* **Requirements**: In the entries below, put each line into a JSON list of strings, one string per line. Start at the line with "Open the C3 window" and go up to and including the line with "(x=96, y=307)". Skip blank lines and leave out the pictures.

* **Stored records**:
##############################

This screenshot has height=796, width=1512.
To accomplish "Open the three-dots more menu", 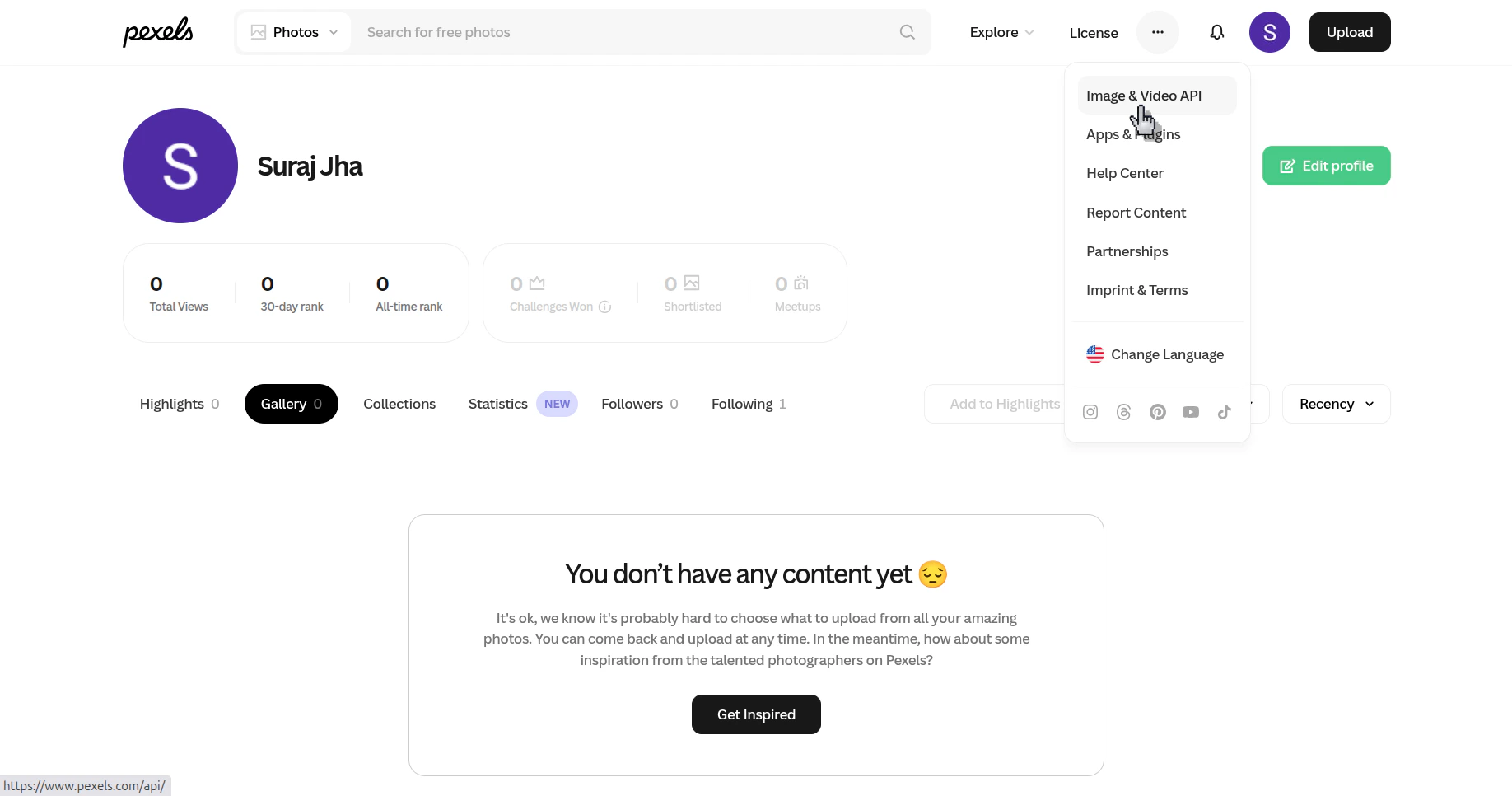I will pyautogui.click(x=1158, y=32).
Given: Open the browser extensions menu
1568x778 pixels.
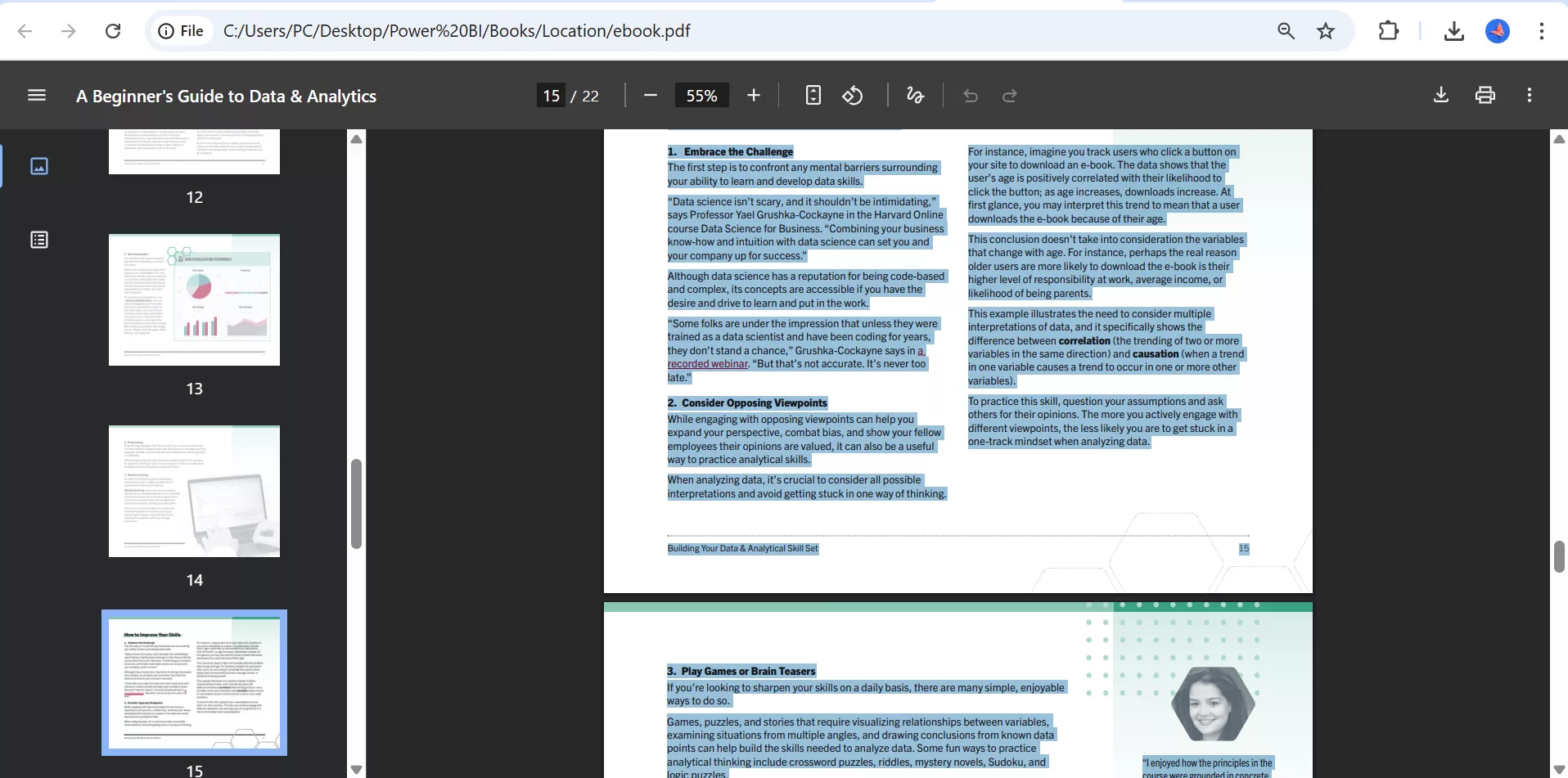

##############################

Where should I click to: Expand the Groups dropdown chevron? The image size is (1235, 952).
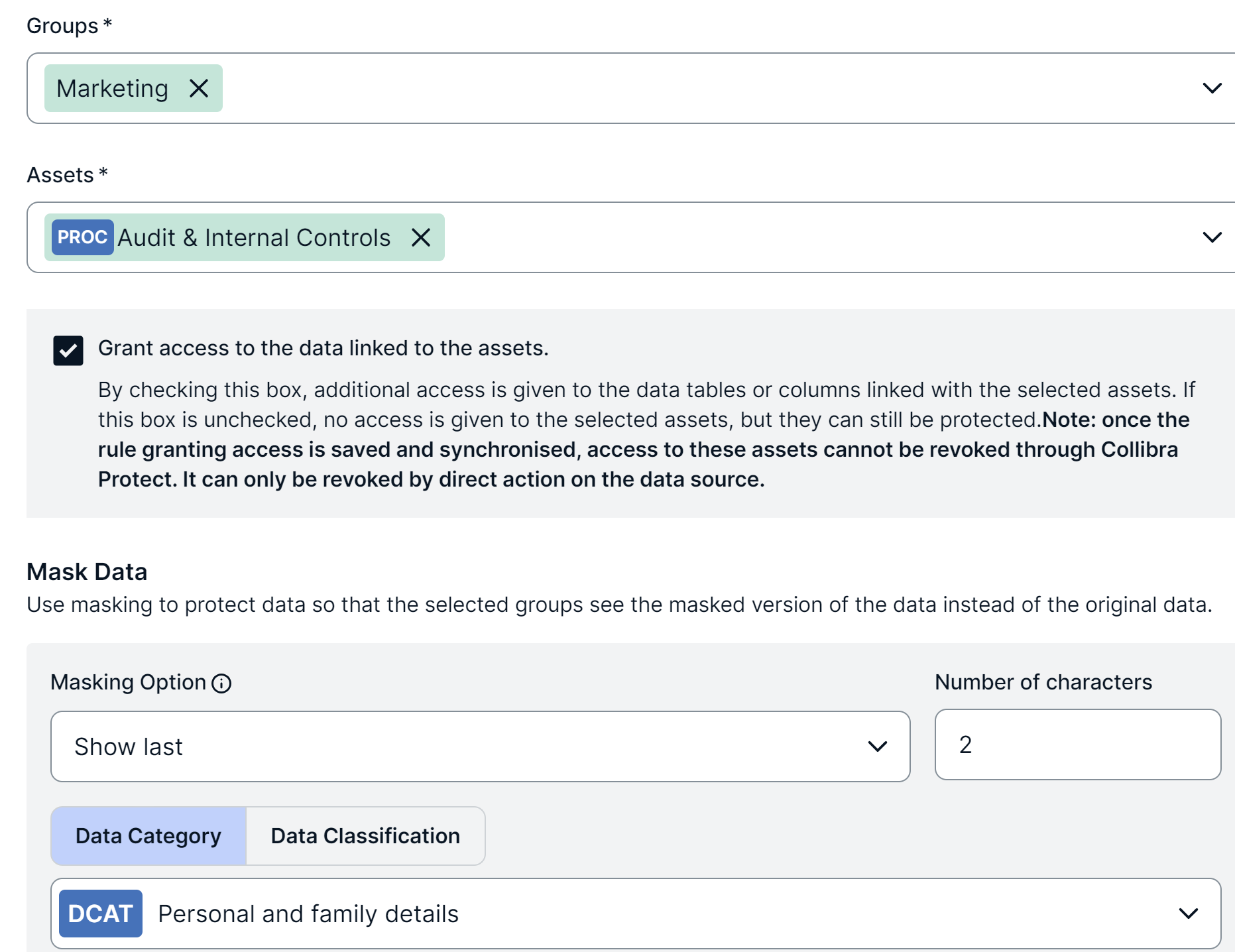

##############################

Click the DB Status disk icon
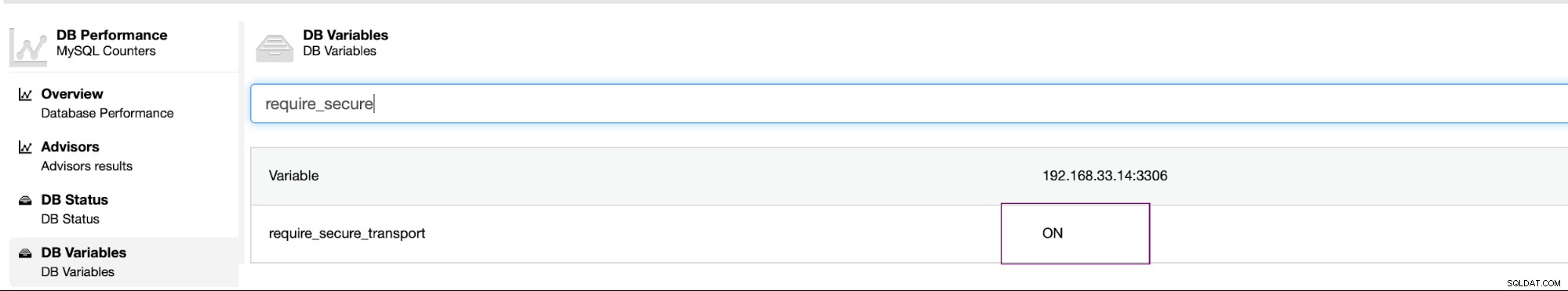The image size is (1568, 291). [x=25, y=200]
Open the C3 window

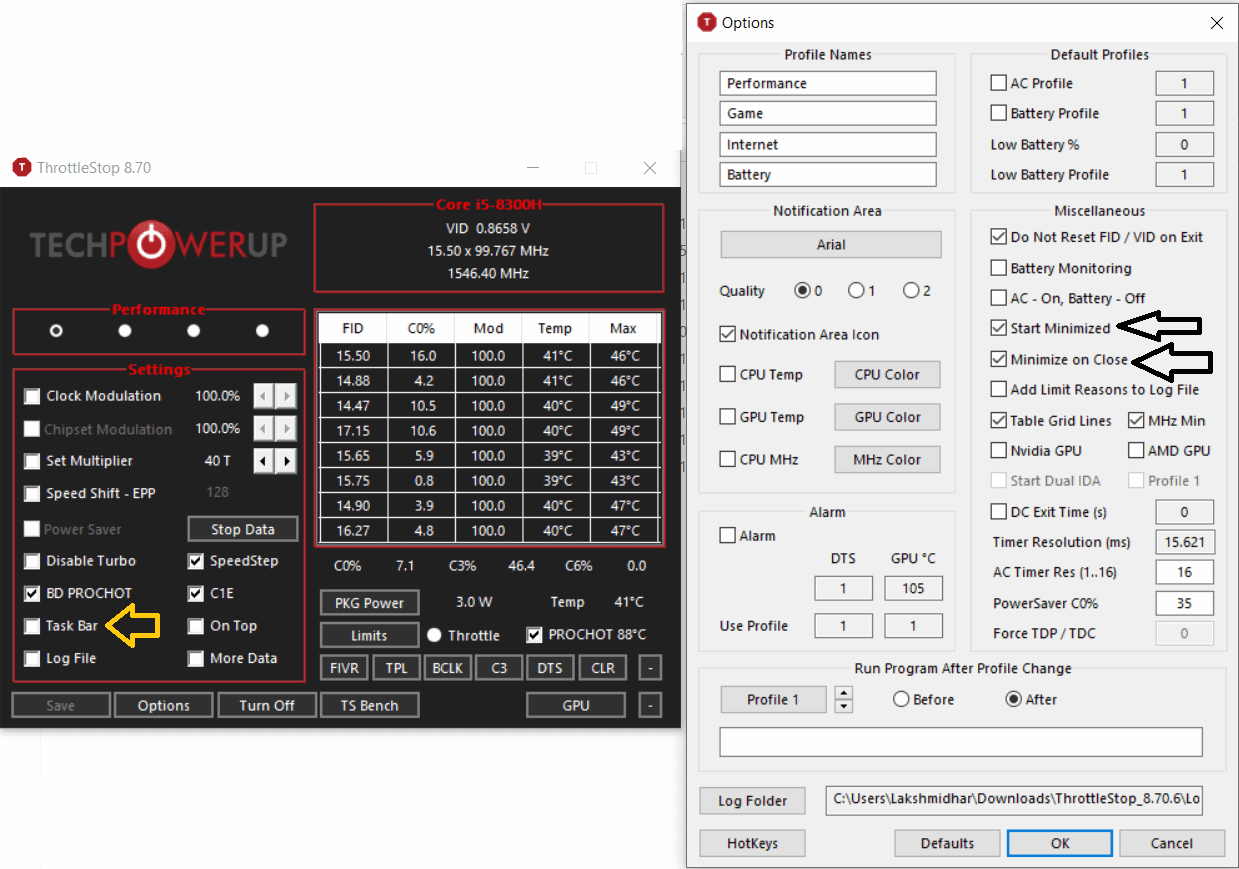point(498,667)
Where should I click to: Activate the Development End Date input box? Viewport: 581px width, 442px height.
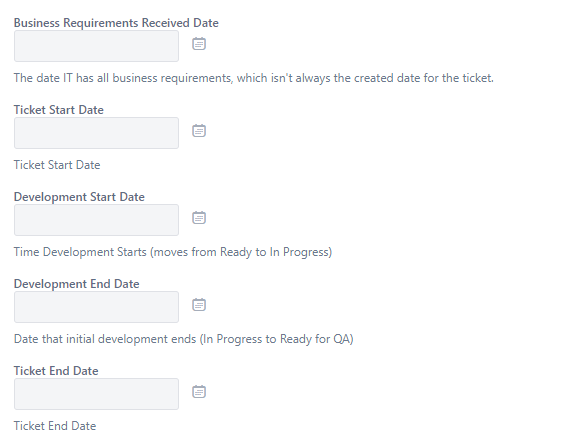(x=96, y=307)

##############################

* **Completed exercise**:
[
  "Open the C3 window",
  "point(498,667)",
  "Where should I click to: Activate the Development End Date input box? Viewport: 581px width, 442px height.",
  "(x=96, y=307)"
]